En Alberta, une taxe de vente de 2 pour cent fut établie sous l'inspiration de James Magor, finan­cier montréalais que Bennett avait recommandé à Aberhart pour lui aider à mettre de l'ordre dans les finances de la province avant d'essayer un sys­tème créditiste. Bennett et Magor connaissaient les désirs des banquiers !

Mais, sous la pression des électeurs de la provin­ce, le gouvernement ne tarda pas à abolir cette taxe très impopulaire.

Puis, quelques mois plus tard, le gouvernement d'Edmonton établit les succursales du Trésor, par l'intermédiaire desquelles il accorde une prime aux acheteurs qui paient en se servant du mécanisme de ces succursales.

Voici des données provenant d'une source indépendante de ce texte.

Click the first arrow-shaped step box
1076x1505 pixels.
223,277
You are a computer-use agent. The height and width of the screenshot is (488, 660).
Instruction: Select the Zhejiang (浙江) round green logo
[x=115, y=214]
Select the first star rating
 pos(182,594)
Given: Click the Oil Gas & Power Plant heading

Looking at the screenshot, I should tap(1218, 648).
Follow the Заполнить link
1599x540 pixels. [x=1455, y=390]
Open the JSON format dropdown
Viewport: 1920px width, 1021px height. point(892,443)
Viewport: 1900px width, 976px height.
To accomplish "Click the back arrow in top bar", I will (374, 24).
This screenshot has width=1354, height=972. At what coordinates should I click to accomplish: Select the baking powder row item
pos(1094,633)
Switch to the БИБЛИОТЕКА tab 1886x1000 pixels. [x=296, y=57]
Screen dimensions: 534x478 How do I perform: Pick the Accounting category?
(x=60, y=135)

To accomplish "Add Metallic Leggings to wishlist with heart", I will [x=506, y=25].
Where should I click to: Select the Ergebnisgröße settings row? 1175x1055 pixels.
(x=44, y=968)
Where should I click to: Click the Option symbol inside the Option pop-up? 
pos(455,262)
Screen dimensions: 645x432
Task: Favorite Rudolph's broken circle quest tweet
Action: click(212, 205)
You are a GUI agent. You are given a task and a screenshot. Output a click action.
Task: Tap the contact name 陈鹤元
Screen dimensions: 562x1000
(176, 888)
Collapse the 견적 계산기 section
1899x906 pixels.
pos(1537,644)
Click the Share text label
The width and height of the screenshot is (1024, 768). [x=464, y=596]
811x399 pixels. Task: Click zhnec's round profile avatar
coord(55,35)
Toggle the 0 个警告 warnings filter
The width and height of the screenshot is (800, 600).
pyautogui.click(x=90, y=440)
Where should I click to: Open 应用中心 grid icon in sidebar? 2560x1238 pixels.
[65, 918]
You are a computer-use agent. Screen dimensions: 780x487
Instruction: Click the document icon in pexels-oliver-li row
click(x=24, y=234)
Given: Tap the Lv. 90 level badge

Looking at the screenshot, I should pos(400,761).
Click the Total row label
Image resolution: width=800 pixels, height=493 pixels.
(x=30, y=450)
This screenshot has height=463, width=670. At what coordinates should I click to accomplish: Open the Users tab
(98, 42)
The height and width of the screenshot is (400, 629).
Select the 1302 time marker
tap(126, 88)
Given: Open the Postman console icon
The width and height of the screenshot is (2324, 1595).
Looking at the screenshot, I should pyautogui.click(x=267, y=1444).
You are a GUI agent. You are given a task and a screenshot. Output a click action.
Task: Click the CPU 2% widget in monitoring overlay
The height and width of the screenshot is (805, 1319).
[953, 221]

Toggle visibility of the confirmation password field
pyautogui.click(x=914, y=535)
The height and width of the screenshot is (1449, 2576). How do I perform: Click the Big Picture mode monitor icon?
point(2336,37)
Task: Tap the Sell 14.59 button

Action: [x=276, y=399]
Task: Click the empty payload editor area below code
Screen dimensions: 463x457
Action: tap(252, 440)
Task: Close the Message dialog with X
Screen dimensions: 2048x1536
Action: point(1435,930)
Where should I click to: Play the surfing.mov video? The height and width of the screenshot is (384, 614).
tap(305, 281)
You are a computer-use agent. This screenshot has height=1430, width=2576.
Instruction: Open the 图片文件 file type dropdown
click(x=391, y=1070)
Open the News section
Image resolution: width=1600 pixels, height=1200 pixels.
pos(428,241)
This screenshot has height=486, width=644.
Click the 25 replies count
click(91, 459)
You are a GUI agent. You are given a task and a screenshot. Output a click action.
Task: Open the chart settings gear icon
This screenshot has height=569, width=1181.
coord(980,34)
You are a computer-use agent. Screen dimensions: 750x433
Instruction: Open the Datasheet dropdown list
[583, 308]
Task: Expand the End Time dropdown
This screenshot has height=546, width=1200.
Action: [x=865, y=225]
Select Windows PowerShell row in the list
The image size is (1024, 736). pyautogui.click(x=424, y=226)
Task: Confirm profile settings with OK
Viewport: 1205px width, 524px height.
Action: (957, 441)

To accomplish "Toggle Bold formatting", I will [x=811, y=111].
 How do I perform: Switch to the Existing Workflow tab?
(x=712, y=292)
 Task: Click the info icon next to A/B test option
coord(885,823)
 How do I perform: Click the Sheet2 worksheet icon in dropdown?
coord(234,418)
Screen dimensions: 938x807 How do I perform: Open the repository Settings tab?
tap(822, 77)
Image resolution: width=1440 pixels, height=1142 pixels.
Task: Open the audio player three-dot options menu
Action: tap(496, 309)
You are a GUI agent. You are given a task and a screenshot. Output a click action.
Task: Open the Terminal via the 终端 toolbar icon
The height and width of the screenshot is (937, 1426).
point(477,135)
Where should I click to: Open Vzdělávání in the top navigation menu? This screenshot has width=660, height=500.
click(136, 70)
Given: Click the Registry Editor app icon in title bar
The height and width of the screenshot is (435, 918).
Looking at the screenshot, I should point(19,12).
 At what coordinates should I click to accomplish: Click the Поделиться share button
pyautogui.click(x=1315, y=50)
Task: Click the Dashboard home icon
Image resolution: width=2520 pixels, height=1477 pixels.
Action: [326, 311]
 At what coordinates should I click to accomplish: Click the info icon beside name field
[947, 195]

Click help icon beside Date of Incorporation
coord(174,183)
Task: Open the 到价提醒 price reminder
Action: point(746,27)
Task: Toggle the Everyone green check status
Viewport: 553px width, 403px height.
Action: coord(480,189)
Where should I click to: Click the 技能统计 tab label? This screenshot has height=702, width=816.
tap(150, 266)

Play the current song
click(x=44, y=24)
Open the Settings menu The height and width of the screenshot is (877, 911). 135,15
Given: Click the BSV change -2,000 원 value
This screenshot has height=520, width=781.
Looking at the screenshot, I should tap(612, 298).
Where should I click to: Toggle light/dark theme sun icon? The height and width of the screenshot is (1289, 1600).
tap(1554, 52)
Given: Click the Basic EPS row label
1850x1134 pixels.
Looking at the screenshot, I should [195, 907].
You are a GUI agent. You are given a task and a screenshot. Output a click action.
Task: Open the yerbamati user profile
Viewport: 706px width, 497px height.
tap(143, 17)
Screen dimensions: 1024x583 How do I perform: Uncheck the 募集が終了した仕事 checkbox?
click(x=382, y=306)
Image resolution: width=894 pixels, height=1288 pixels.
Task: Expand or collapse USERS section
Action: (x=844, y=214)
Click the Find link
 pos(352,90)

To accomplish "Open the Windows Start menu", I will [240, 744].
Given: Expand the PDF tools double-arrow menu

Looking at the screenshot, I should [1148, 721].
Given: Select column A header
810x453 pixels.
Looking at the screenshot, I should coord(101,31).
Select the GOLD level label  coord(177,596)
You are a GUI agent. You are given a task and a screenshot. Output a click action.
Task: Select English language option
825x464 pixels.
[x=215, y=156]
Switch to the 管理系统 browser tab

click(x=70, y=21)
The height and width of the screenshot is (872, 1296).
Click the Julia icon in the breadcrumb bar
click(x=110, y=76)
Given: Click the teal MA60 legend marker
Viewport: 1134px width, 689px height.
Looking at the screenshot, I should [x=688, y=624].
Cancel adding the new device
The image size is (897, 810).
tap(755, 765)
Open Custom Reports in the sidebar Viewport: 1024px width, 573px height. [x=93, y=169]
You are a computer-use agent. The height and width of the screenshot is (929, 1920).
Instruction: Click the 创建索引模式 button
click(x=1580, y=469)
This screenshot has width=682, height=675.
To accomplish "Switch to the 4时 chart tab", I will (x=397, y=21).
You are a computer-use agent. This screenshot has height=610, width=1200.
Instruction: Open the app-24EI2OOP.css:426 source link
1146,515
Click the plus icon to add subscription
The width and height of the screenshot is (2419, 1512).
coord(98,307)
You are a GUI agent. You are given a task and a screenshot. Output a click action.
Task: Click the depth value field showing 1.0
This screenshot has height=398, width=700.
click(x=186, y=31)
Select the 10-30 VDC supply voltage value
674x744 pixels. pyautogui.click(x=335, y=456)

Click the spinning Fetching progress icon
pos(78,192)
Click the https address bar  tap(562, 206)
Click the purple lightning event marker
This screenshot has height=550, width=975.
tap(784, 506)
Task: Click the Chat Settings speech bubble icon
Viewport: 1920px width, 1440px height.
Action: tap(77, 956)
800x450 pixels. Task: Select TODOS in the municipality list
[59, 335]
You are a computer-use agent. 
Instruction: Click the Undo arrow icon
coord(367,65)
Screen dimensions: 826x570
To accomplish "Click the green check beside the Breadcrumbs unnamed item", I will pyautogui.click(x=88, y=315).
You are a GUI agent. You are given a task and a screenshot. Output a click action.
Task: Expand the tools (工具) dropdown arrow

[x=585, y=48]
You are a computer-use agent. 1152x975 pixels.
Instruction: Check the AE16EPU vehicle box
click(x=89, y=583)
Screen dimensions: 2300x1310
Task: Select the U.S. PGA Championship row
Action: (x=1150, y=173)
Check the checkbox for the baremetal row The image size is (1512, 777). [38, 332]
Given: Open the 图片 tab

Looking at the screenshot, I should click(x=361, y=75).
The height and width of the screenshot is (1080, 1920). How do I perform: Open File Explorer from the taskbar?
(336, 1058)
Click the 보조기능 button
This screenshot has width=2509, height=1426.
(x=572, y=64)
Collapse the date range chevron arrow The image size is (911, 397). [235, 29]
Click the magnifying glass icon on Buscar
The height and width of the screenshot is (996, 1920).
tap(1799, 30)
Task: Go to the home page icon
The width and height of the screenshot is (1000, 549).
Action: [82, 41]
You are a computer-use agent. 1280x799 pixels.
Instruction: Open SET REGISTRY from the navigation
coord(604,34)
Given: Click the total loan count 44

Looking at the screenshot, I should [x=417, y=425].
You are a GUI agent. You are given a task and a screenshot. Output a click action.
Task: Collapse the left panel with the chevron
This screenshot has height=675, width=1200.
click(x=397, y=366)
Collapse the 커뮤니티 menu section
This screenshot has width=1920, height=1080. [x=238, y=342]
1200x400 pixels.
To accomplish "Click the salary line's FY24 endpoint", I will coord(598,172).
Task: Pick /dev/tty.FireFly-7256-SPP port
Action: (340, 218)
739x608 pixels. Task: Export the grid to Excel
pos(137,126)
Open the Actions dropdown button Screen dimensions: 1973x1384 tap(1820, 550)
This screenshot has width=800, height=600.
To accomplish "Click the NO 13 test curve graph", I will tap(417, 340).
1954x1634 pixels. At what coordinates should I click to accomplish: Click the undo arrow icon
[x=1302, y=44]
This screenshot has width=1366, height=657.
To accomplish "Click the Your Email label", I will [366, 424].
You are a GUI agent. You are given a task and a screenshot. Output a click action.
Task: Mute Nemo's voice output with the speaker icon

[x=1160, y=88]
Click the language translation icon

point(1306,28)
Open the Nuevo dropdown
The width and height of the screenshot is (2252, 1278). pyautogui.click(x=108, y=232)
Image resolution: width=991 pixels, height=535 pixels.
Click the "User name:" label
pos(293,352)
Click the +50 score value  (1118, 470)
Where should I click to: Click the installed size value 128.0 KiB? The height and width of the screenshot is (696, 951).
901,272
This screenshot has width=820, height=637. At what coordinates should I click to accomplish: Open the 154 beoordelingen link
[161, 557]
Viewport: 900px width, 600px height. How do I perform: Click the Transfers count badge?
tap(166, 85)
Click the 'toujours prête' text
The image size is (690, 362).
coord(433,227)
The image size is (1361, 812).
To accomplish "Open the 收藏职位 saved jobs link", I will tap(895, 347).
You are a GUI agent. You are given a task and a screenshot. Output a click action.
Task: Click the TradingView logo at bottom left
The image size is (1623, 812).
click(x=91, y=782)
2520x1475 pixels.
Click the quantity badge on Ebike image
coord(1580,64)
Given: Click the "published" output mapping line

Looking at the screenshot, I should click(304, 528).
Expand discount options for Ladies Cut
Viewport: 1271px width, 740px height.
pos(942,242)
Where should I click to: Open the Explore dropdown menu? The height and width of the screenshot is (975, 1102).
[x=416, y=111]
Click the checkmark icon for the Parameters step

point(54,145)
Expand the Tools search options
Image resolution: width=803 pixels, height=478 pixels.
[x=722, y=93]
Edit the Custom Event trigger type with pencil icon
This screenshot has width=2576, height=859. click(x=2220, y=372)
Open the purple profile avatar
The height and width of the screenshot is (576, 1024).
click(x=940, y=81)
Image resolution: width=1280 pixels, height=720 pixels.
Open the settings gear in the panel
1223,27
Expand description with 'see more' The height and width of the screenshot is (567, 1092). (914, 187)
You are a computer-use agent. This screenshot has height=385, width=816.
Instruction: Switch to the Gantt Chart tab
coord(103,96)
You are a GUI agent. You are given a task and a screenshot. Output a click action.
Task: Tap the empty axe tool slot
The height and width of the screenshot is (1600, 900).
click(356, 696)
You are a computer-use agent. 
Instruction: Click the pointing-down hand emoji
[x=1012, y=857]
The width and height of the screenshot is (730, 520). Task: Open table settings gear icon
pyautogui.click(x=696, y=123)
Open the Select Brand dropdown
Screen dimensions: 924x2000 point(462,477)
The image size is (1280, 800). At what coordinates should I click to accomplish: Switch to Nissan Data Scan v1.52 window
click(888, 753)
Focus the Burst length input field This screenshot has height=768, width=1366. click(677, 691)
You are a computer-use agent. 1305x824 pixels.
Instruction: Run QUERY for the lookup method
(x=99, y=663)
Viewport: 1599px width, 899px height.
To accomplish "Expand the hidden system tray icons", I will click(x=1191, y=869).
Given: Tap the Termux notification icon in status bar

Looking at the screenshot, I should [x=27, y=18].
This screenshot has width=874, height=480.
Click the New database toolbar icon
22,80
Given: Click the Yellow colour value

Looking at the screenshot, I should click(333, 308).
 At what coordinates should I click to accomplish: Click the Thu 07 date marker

L'octroi est actuellement de 2 pour cent, exactement l'inverse de la taxe de 2 pour cent : le gouvernement donne au lieu de prendre.

La dette de la province n'a rien, absolument rien à voir là-dedans. Le gouvernement de Québec pourrait établir un système semblable et payer un boni au moins aussi gros, sans refuser un seul dollar à ses créanciers.

Puisque Édouard Lacroix a touché un autre point dans sa réponse, il nous permettra bien aussi d'en toucher un autre en passant.

Lorsque le gouvernement créditiste prit le pou­voir en 1935, le trésor de la province était com­plètement à sec et face à des obligations. Pourtant, ce gouvernement créditiste a trouvé le moyen, depuis ce temps-là, de construire de belles routes modernes, et bien d'autres choses, sans emprunter un seul sou des banques, sans augmenter d'un seul dollar sa dette provinciale. Voilà qui pourrait tenter la curiosité du député de la Beauce : il sait dans quel état est la route No 23, au cœur de son comté, hachée sous deux régimes et demeurée dans le hachis depuis.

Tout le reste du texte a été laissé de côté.